In this guide, we will explore two core traversal techniques: Breadth-First Search (BFS) and Depth-First Search (DFS). Moving on from there, we will cover advanced algorithms like Dijkstra’s, A*, Kruskal’s, Prim’s, and Bellman-Ford.

Understanding Graphs in Python

A graph consists of nodes (vertices) and edges (relationships).

For examples, in a social network, people are nodes and friendships are edges. Or in a roadmap, cities are nodes and roads are edges.

There are a few different types of graphs:

Directed: edges have direction (one-way streets, task scheduling).
Undirected: edges go both ways (mutual friendships).
Weighted: edges have values (distances, costs).
Unweighted: edges are equal (basic subway routes).

Now that you know what graphs are, let’s look at the different ways they can be represented in Python.

Ways to Represent Graphs in Python

Before diving into traversal and pathfinding, it’s important to know how graphs can be represented. Different problems call for different representations.

Adjacency Matrix

An adjacency matrix is a 2D array where each cell (i, j) shows whether there is an edge from node i to node j.

In an unweighted graph, 0 means no edge, and 1 means an edge exists.
In a weighted graph, the cell holds the edge weight.

This makes it very quick to check if two nodes are directly connected (constant-time lookup), but it uses more memory for large graphs.

graph = [
    [0, 1, 1],
    [1, 0, 1],
    [1, 1, 0]
]

Here, the matrix shows a fully connected graph of 3 nodes. For example, graph[0][1] = 1 means there is an edge from node 0 to node 1.

Adjacency List

An adjacency list represents each node along with the list of nodes it connects to.

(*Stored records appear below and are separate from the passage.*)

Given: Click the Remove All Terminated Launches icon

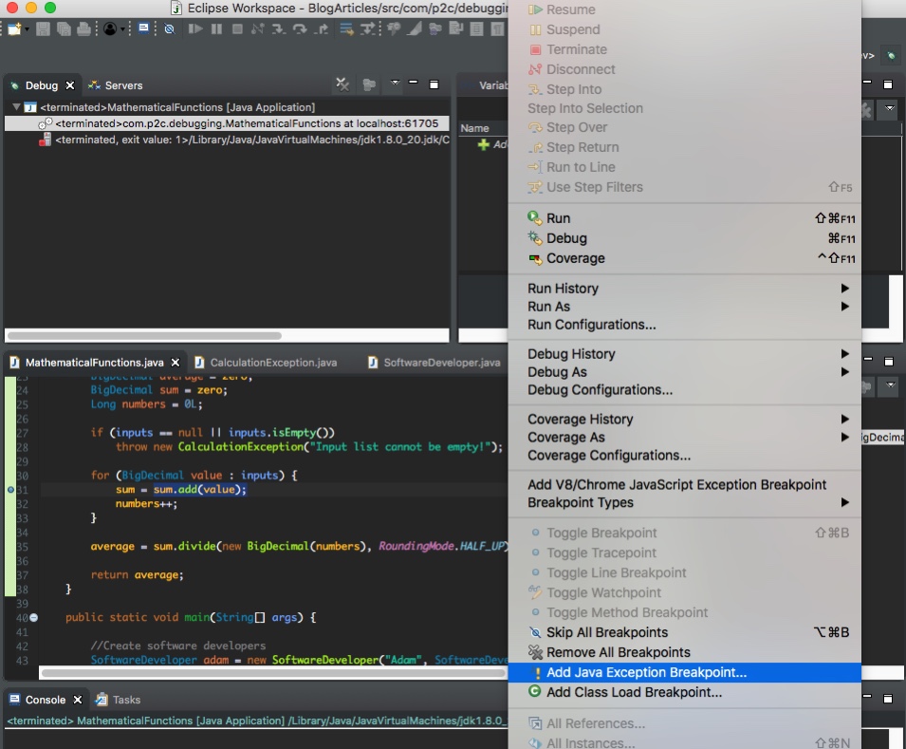Looking at the screenshot, I should coord(342,85).
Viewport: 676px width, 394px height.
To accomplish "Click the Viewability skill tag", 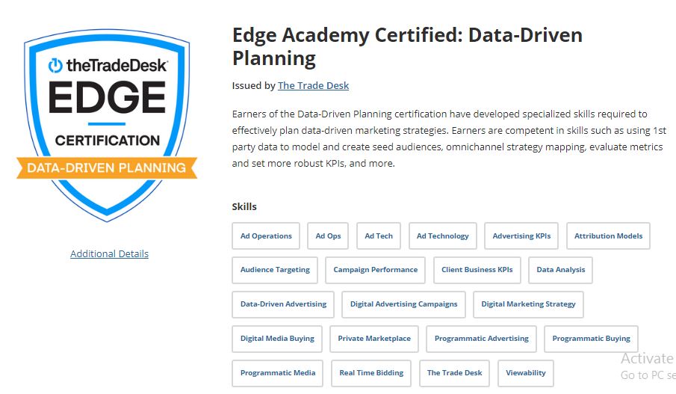I will (526, 373).
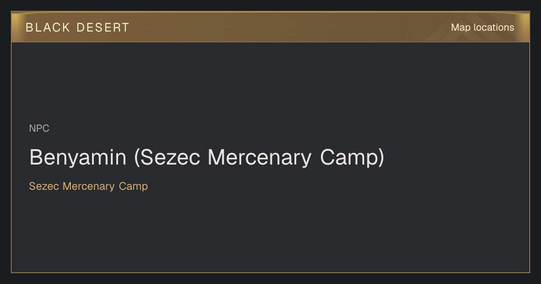Click the BLACK DESERT site title

click(x=78, y=27)
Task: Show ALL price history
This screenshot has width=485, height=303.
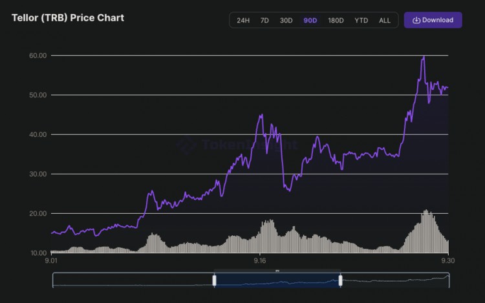Action: point(385,21)
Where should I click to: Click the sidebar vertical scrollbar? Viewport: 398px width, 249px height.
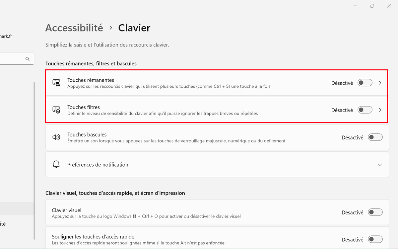point(34,161)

This is usually more efficient for sparse graphs (where not every node is connected to every other node). It saves memory because only actual edges are stored instead of an entire grid.

graph = {
    'A': ['B','C'],
    'B': ['A','C'],
    'C': ['A','B']
}

Here, node A connects to B and C, and so on. Checking connections takes a little longer than with a matrix, but for large, sparse graphs, it’s the better option.

Using NetworkX

When working on real-world applications, writing your own adjacency lists and matrices can get tedious. That’s where NetworkX comes in, a Python library that simplifies graph creation and analysis.

With just a few lines of code, you can build graphs, visualize them, and run advanced algorithms without reinventing the wheel.

import networkx as nx
import matplotlib.pyplot as plt

G = nx.Graph()
G.add_edges_from([('A','B'), ('A','C'), ('B','C')])
nx.draw(G, with_labels=True)
plt.show()

This builds a triangle-shaped graph with nodes A, B, and C. NetworkX also lets you easily run algorithms like shortest paths or spanning trees without manually coding them.

Now that we’ve seen different ways to represent graphs, let’s move on to traversal methods, starting with Breadth-First Search (BFS).

Breadth-First Search (BFS)

The basic idea behind BFS is to explore a graph one layer at a time. It looks at all the neighbors of a starting node before moving on to the next level. A queue is used to keep track of what comes next.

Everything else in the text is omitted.